El ave está en usted

Tiene el caminante querencia por la zona de confort que le ofrece la rutina y procura dar sus paseos a horas parecidas. Se desveló, no obstante, una noche y aún no había roto la amanecida cuando llegó a la marisma. Distanciado del grupo encontró a un flamenco joven, a un flamenco inmaduro cuyo plumaje, de color pardo grisáceo, aún no había acumulado la hermosa pigmentación rosada que les era característica cuando se hacían adultos. Tiene un aspecto algo desvalido, pensó el caminante, que no estaba acostumbrado a encontrar ejemplares aislados de flamencos pues estas eran aves gregarias que solían desplazarse por la marisma en grupo. Sabía el caminante que el dimorfismo sexual de algunas aves, como el de las ánades reales o las tarabillas comunes que había tenido ocasión de fotografiar recientemente, permitía a los machos lucir plumajes vistosos durante los rituales de apareamiento, en los que entraba en directa competencia con otros machos; por el contrario, el tono más apagado del plumaje de las hembras les permitía a estas quedar menos expuestas a los potenciales depredadores durante la incubación y cuidado de los pollos. En los flamencos no tenía lugar ese dimorfismo sexual y el tiempo se encargaría de completar la paleta de colores sobre el lienzo del plumaje tanto de los machos como de las hembras.

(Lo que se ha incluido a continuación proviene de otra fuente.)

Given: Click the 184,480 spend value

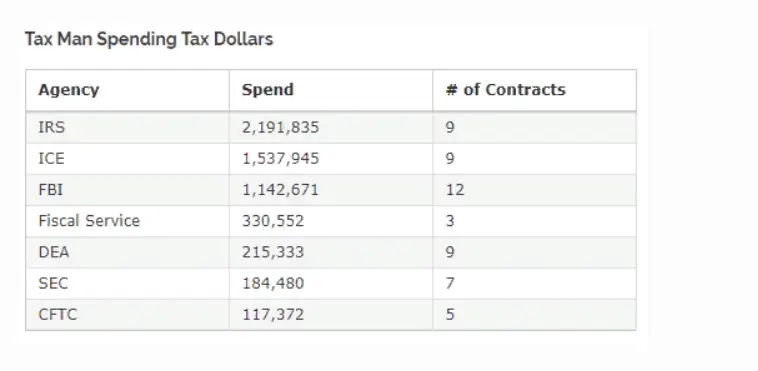Looking at the screenshot, I should (273, 283).
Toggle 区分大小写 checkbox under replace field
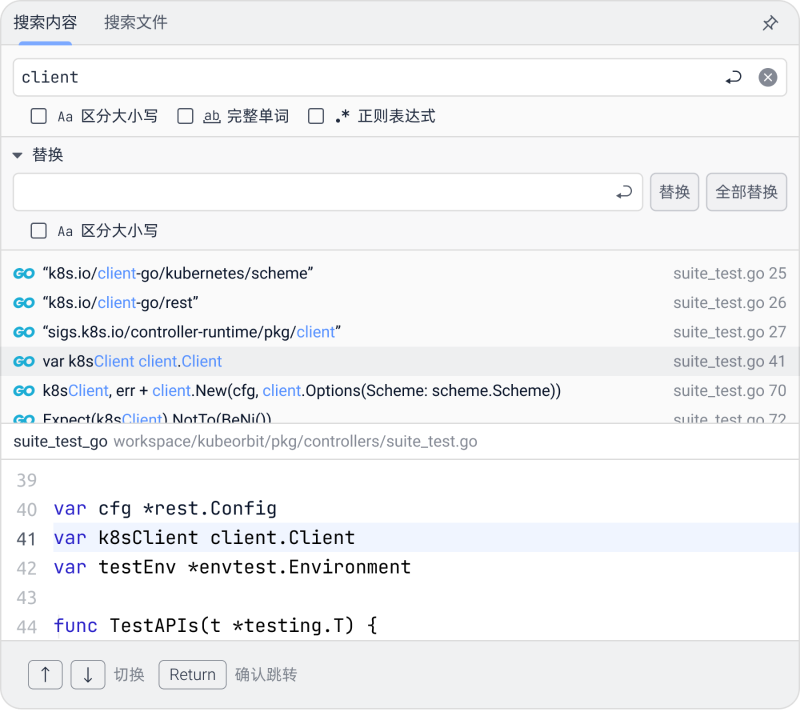This screenshot has width=800, height=710. [39, 231]
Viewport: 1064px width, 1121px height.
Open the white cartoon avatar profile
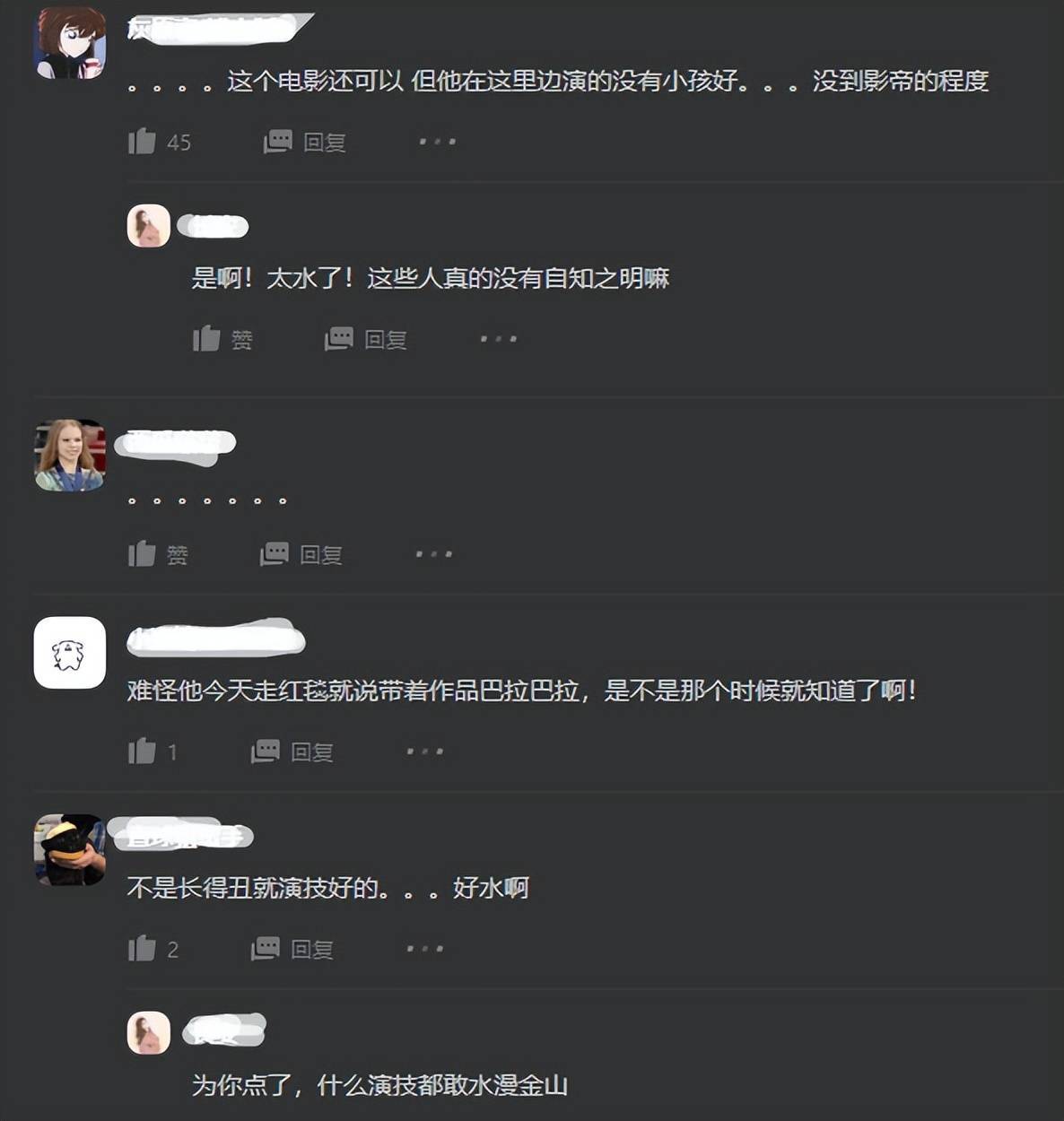[70, 653]
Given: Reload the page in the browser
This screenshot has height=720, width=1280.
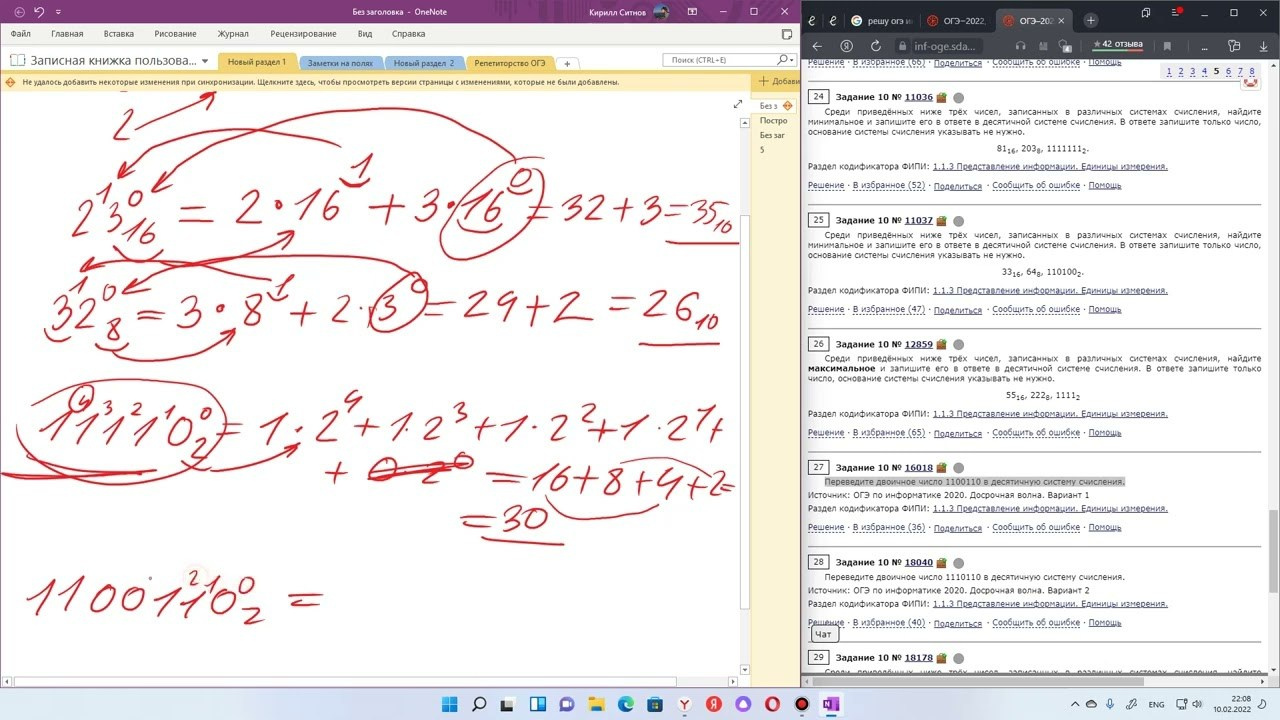Looking at the screenshot, I should click(x=876, y=46).
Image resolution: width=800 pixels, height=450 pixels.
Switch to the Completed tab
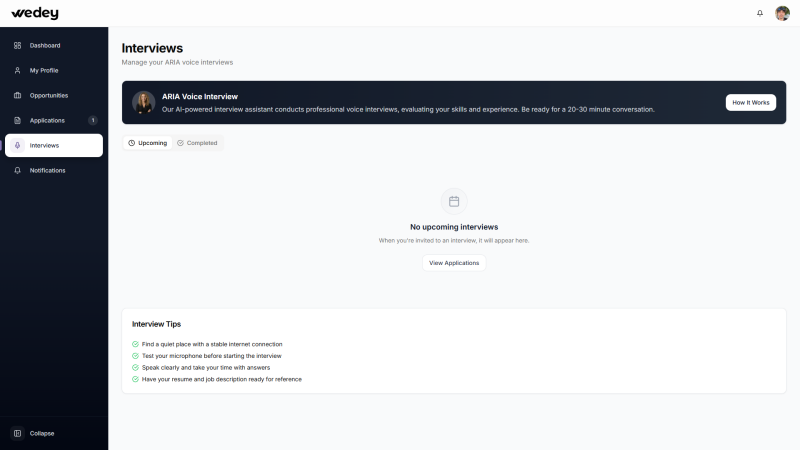click(197, 143)
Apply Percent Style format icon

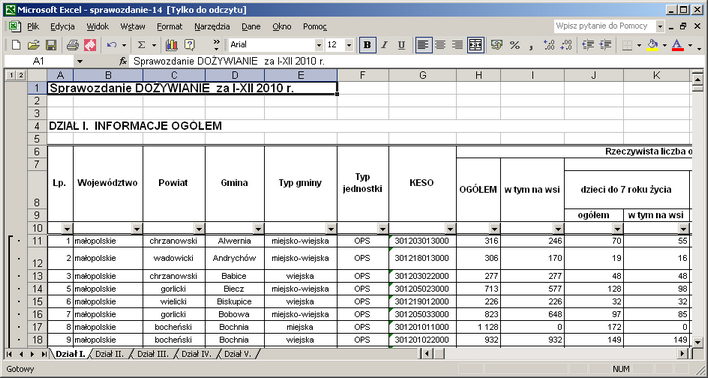515,45
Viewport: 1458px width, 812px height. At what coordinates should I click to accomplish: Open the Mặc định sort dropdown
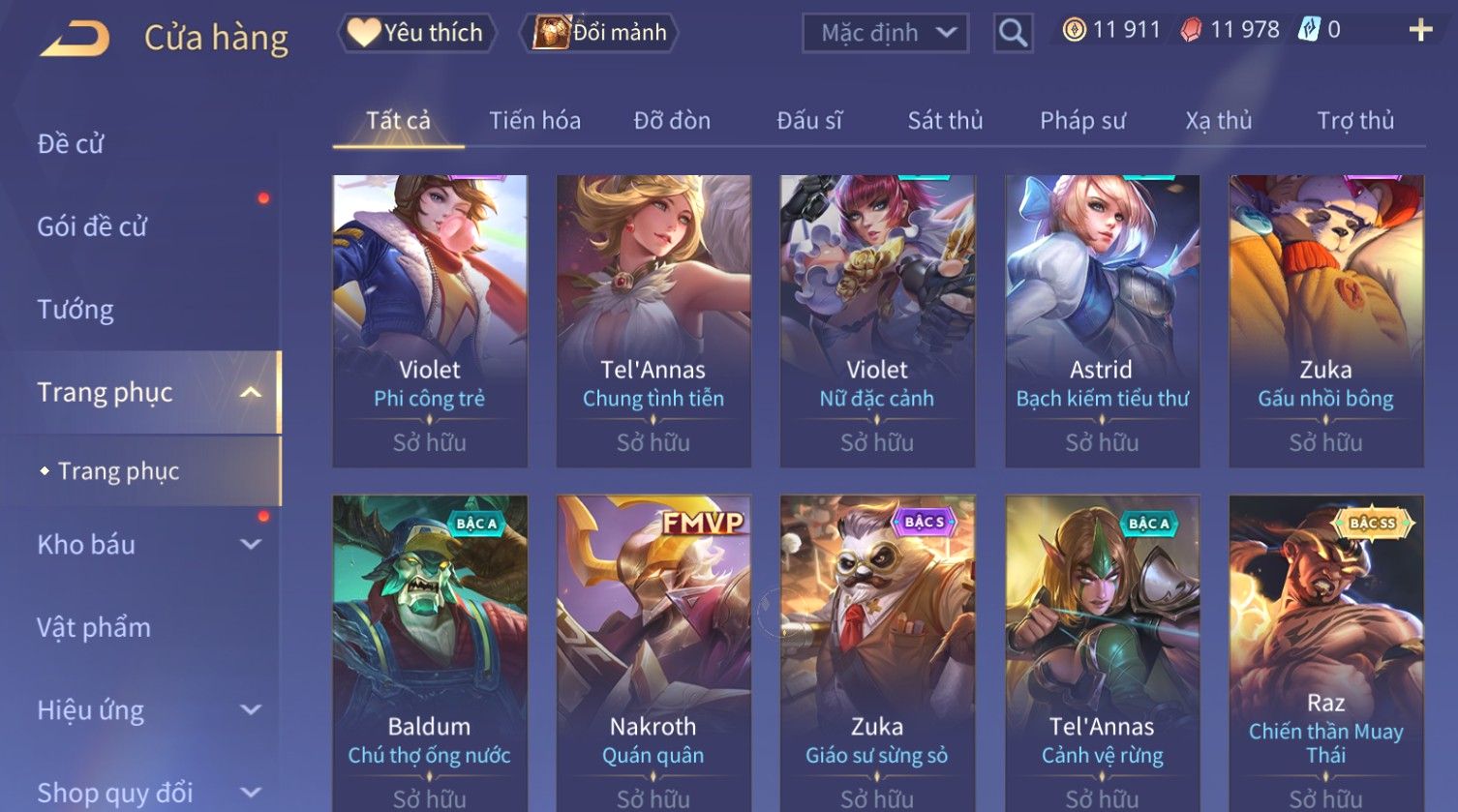[x=885, y=33]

                Mantenía el caminante una extraña relación con el tiempo, a quien a veces consideraba un tahúr de quien desconfiar, a veces un artista de callado trabajo. Alguien le había contado en una ocasión la leyenda del crecimiento del bambú, planta que tardaba tanto en germinar que podía llevar a pensar a quien la regaba día tras día que se estaba enfrentando a una tarea baldía  y que la planta había muerto; hasta que un día brotaba y se elevaba hacia el cielo con una velocidad y fortaleza inusitadas. Durante todo ese tiempo, le comentaron al caminante, la planta, sencillamente, había estado creciendo por dentro. Con este pensamiento mitigó el caminante la preocupación que le había suscitado el encuentro con ese joven flamenco de aspecto desvalido y solitario aquella mañana; el paso del tiempo haría de él un adulto fuerte y hermoso, cabalgando sobre el aire de la marisma con su estandarte rosado, junto a los otros flamencos. Solo había que dejar que el tiempo realizara su trabajo, pensó.

                Abandonó el caminante la marisma cuando el sol comenzaba a elevarse por el este. Con pausados movimientos, los flamencos se habían ido desplazando hacia el interior de la marisma; también el pequeño, que felizmente se había unido al grupo. Regresaba contento, llevaba en su mochila algunas fotografías de interés y la imagen de ese pequeño flamenco que por unos minutos le había suscitado tanta ternura no exenta de preocupación. Sabía el caminante que de algún modo esa ave le había removido algo en su interior, en las galerías del alma por donde aún transitaba su yo niño. Recordó unos versos de Emily Dickinson : El ave está en el árbol/ me indica algún escéptico. / No señor: ¡en usted!